--- start Input for this task ---

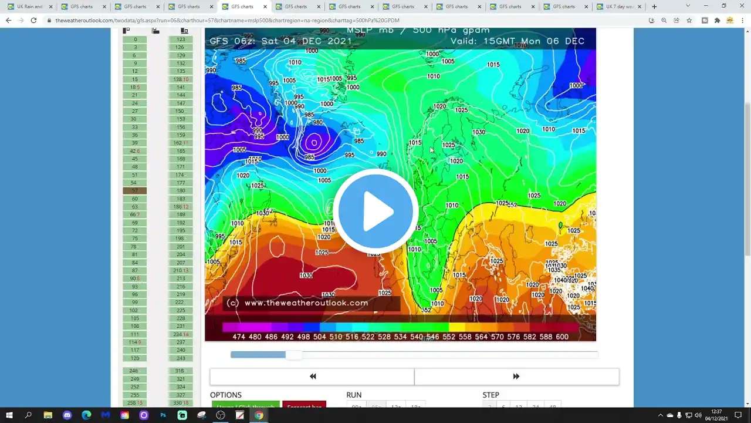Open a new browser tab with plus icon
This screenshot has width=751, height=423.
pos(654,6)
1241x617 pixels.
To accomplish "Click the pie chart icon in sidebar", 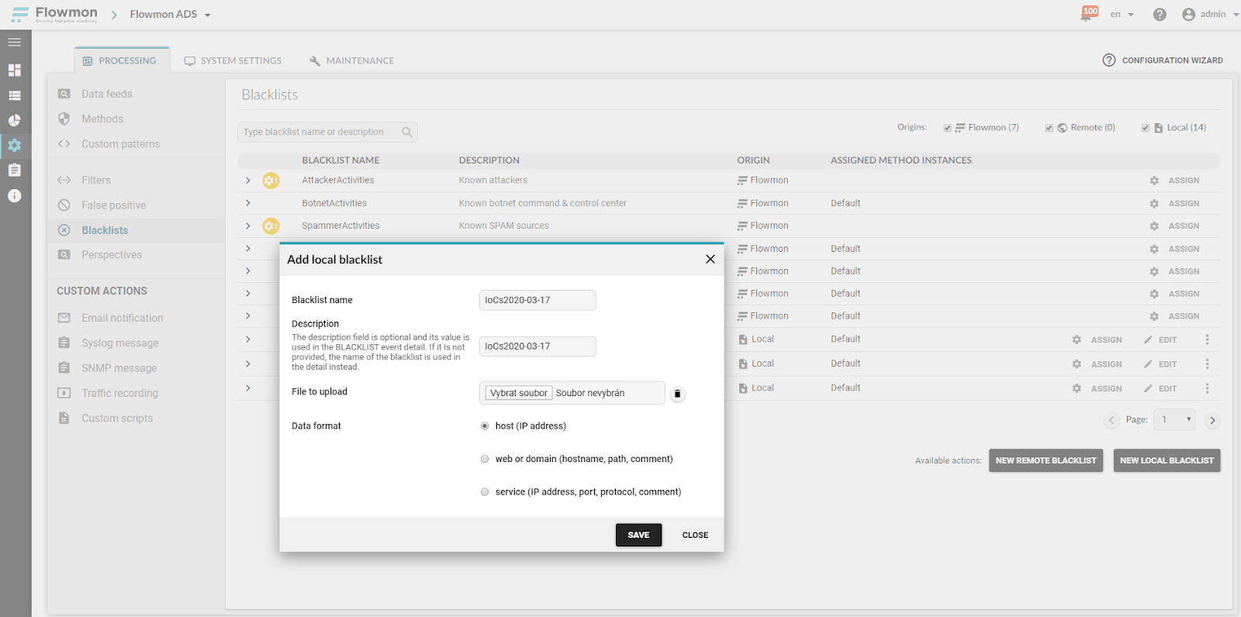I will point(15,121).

--- end Input for this task ---
--- start Input for this task ---

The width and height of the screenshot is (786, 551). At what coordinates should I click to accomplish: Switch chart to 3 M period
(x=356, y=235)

--- end Input for this task ---

• **Given task**
Can you write out the lines again, from the line with "The width and" through the line with "(x=356, y=235)", requests included, and raise each coordinate in the answers by 141?

• **Problem solution**
The width and height of the screenshot is (786, 551). At what coordinates should I click to accomplish: Switch chart to 3 M period
(x=497, y=376)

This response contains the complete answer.